ΠΡΟΤΑΣΗ ΕΚΘΕΣΗΣ (bernier eliades "salto mortale" JUSTIN LIEBERMAN)


JUSTIN LIEBERMAN
Salto Mortale
February 25 – April 8, 2010
Justin Lieberman (b. 1977, Florida, USA)

Through his practice, Justin Lieberman attempts to impose a quasi sociological order on the bedlam of a distinctively American subsistence by turning a flux of capitalist odds and ends- magazine clippings, found photos, counterfeit dollars, lottery tickets, small sketches, public signage, etc- into a subjective material history of late-modern life.
It is tempting to regard this process as a systematic desublimation (in the Freudian sense) of various social, cultural, and economic orders, one which privileges a critical stance in regards to these things over a poetic one. Indeed, Lieberman often authors texts which would seem to support this view. However, if we examine these texts themselves as part and parcel of the artist's practice, a different picture emerges.

His pieces are frequently humorous and sometimes disturbing. However, there are works that reflect a sedate Lieberman, an artist more concerned with formal questions than with shocking or unsettling the viewer.Lieberman cites the fiction of the consummate modernist Henry James in regard to these works, discussing them primarily in terms of eluding the commodification of meaning. On the surface, Lieberman's work appears to grant us just this opportunity. Yet if we linger for a moment, we will see that this is a false conclusion. Lieberman's work ultimately reveals itself as an ongoing struggle with the nature of faith and belief, and the subject of this belief is in a constant state of flux. It is a constant coming-to-terms with skepticism as it relates to ideas both pragmatic (consumerism) and impossibly romantic (revolution and suicide). Lieberman's most fundamental skepticism is always directed at himself.

His current exhibition Salto Mortale, at Bernier / Eliades, is in part a continuation and elaboration of the retrospective self-historicizing methodology which began explicitly in his show For The People of Philmont last year.
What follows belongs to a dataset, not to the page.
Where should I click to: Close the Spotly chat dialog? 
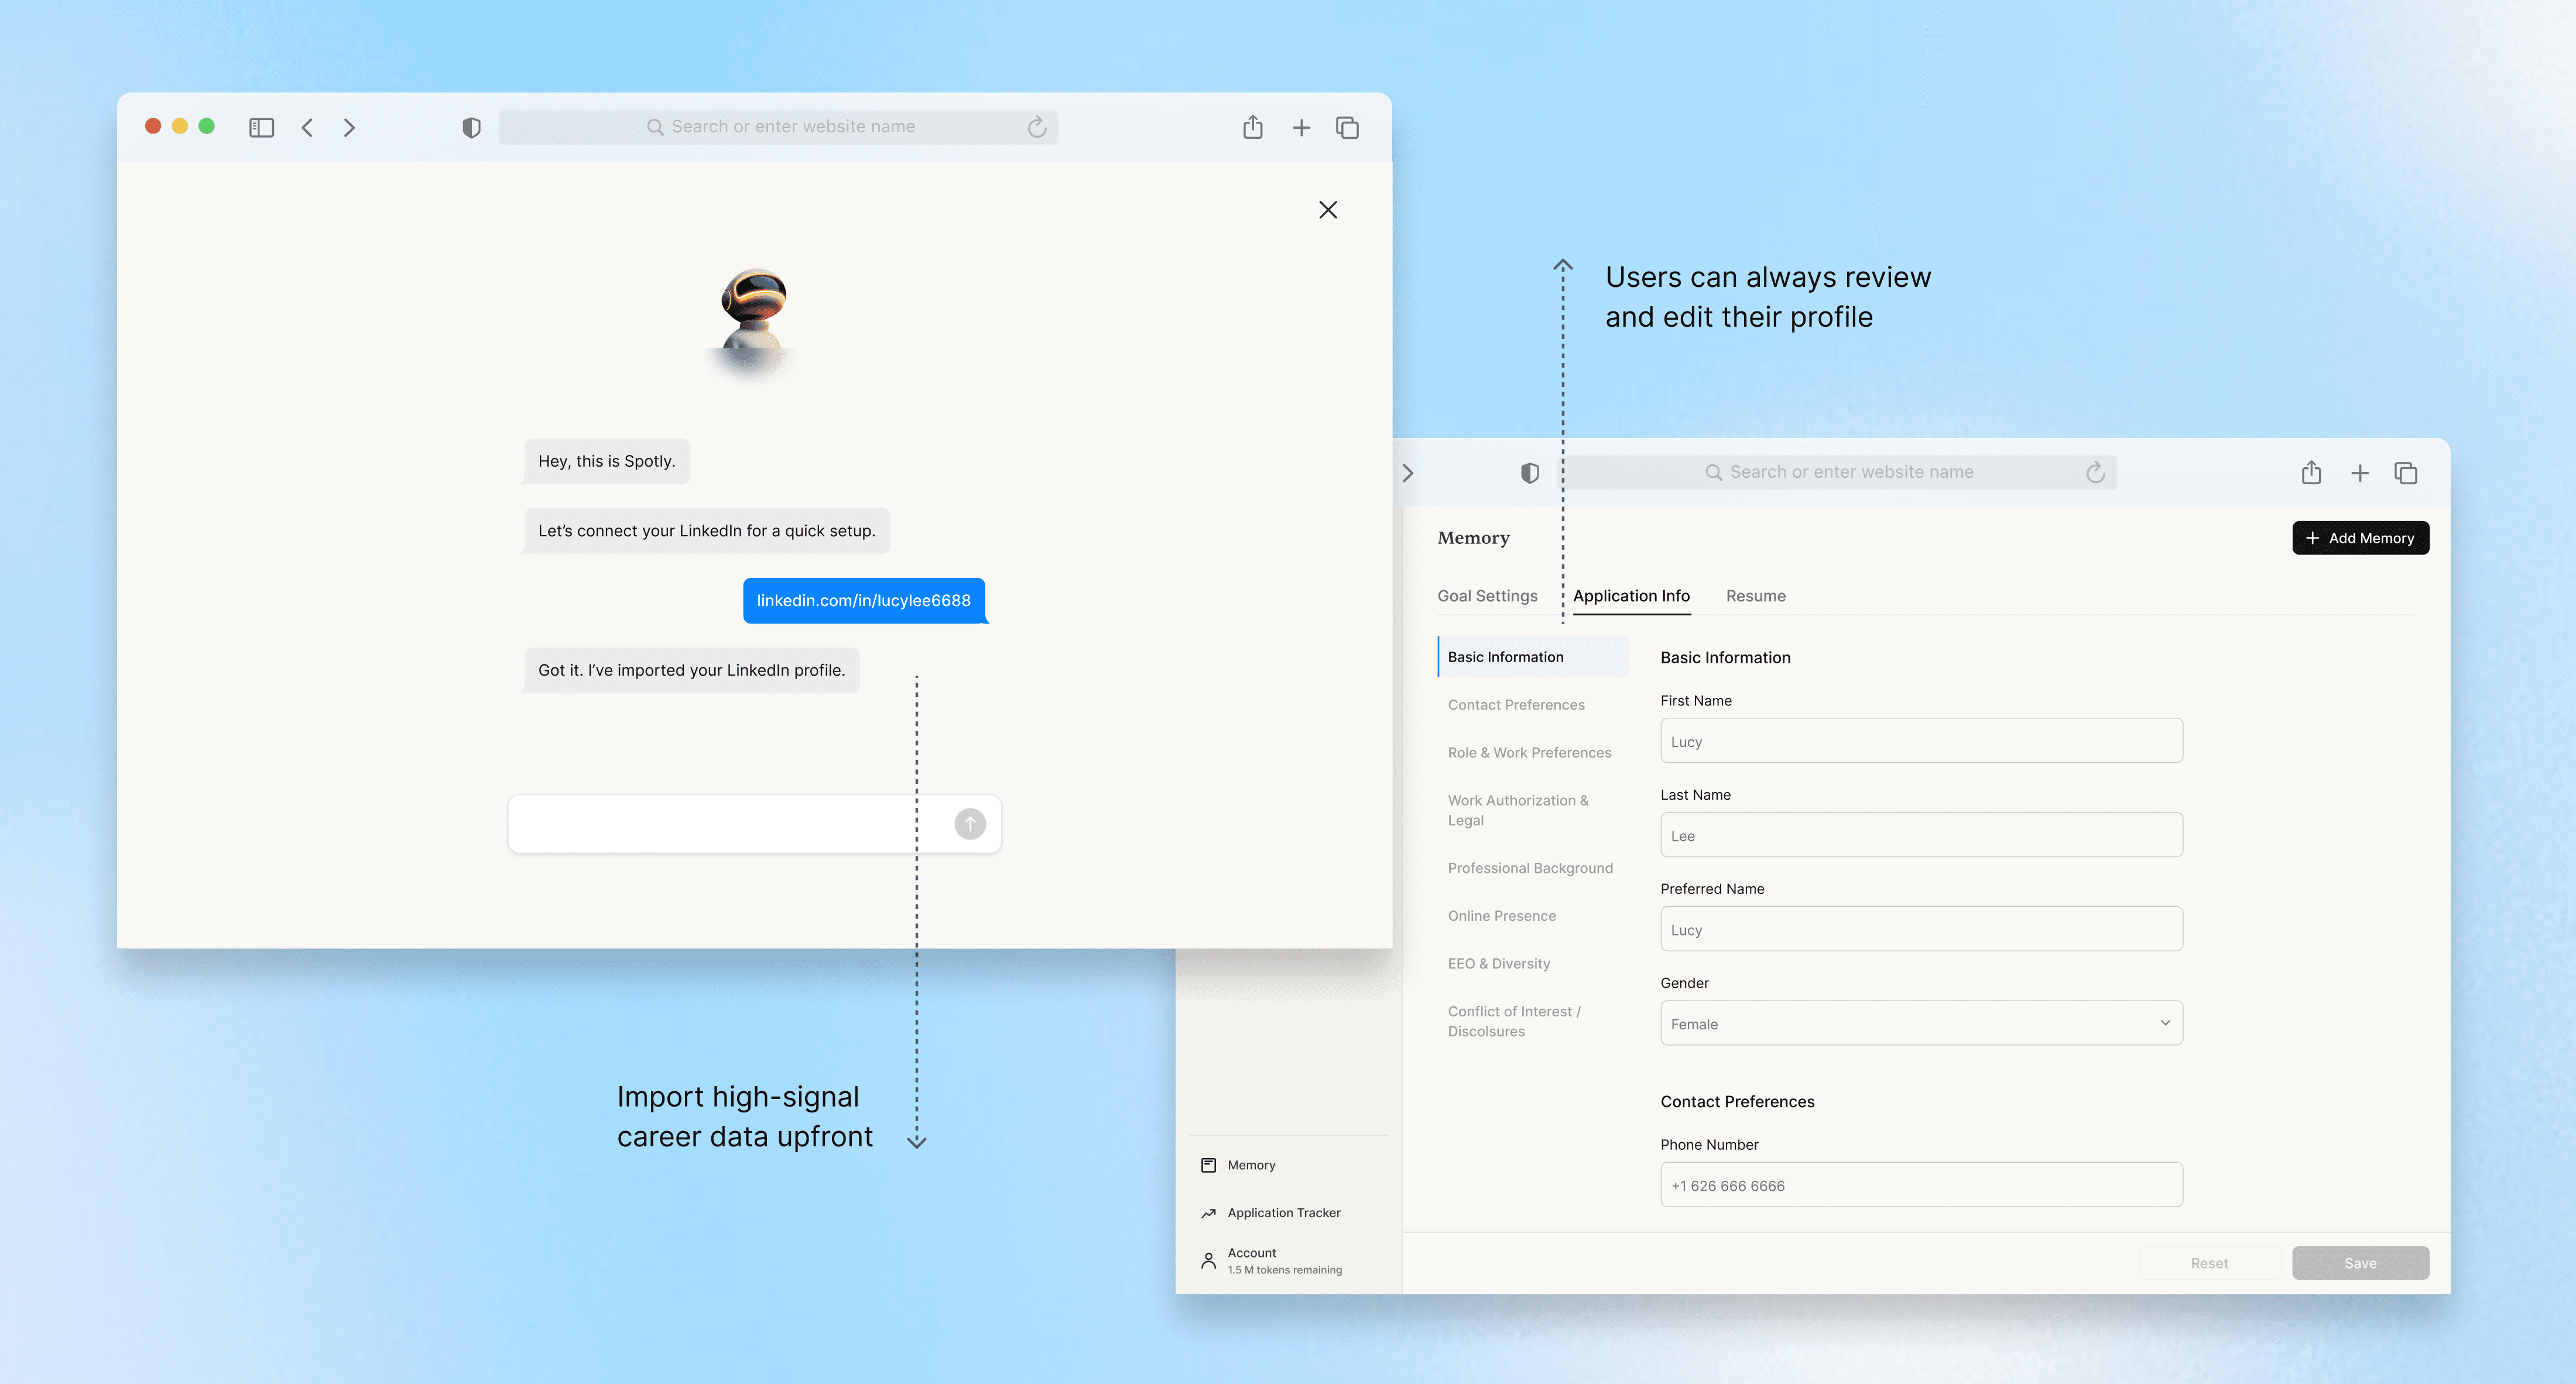tap(1327, 210)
These pieces seem to evince a belief in romantic ideals that stick out of Lieberman's practice like some kind of distended organ transplant by a body that has rejected it. In his new exhibition he will present a large installation, paintings and sculptures. For the installation he chose to revisit several older works which were still in his possession.

During the past these works were meant to illustrate, rather than re-affirm, the movement of bourgeois commodification. In this show however, he returns to these works with a fresh eye and questions concerning the role of the work of art itself.

The art of Justin Lieberman presents us with a parallax in regards to class. Are we to view it (and possibly him) as a pre-modern critical endeavor, one aimed at desublimation of the hypocrises of a consumerist society, or is it rather an explication of impossible belief in modernist ideals of artistic expression and social revolution?

At times Lieberman seems engaged in a kind of ressentiment, the term used by Nietzche to describe the desire of slaves to drag the master down to their own level. Yet seen from another view, Lieberman's work is both humanistic and progressive, reinstating the autonomy and universal nature of the work of art. Lieberman's work paradoxically embodies both these views, and as we shift our perspective, the pieces take on an increasingly ambiguous relationship to the artist, to each other, and to us.

All people pictured in the paintings and photographs in Salto Mortale are suicides. If spectators recognize them, then they are artists, writers, musicians, poets and philosophers. If they do not, then they are portraits of people who killed themselves. Lieberman avoids naming them individually, as he has stated in the accompanying text; "These works are not a research project, a tribute, homage, or a critique. They are some other thing."

Justin Lieberman has participated in several shows among which:Mind the Cracks!Tel Aviv Museum of Art, Tel Aviv, Israel, If the Dogs Barking, Artists Space, New York, NY, Agency: Art and Advertising, McDonough Museum of Art, Youngstown, OH, Darger-ism: Contemporary Artists and Henry Darger, American Folk Art Museum, New York, NY. He is currently working on a book of alternate endings to the Henry James story "The Beast In The Jungle" with the artist and critic Colleen Asper. He recently released the record "Object Lessons" with C. Spencer Yeh.